(Stored data entries)

+---+

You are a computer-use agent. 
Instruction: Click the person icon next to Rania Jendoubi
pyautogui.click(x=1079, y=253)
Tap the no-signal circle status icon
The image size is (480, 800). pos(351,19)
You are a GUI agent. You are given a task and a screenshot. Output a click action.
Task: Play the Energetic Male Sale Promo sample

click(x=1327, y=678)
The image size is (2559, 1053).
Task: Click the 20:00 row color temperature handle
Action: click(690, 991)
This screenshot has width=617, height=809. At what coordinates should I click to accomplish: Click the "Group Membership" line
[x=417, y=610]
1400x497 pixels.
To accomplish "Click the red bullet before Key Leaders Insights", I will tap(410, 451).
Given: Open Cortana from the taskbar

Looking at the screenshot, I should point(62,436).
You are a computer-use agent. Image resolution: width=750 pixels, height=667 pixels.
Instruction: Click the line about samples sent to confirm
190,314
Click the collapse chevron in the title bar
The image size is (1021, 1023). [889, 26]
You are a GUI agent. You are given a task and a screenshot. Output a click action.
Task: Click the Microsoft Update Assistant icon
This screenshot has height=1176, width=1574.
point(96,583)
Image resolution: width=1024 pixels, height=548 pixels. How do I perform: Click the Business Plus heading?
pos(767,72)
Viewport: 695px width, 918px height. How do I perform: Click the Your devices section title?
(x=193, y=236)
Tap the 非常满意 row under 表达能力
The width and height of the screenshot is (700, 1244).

+---+

## Exercise aim
The lines from the one containing "Viewport: 695px width, 918px" through the final line of the entries above are to be printed exactly, with nothing added.

## Task result
Viewport: 695px width, 918px height. How do I perform: Click the Your devices section title?
(x=193, y=236)
Tap the 非常满意 row under 表达能力
The width and height of the screenshot is (700, 1244).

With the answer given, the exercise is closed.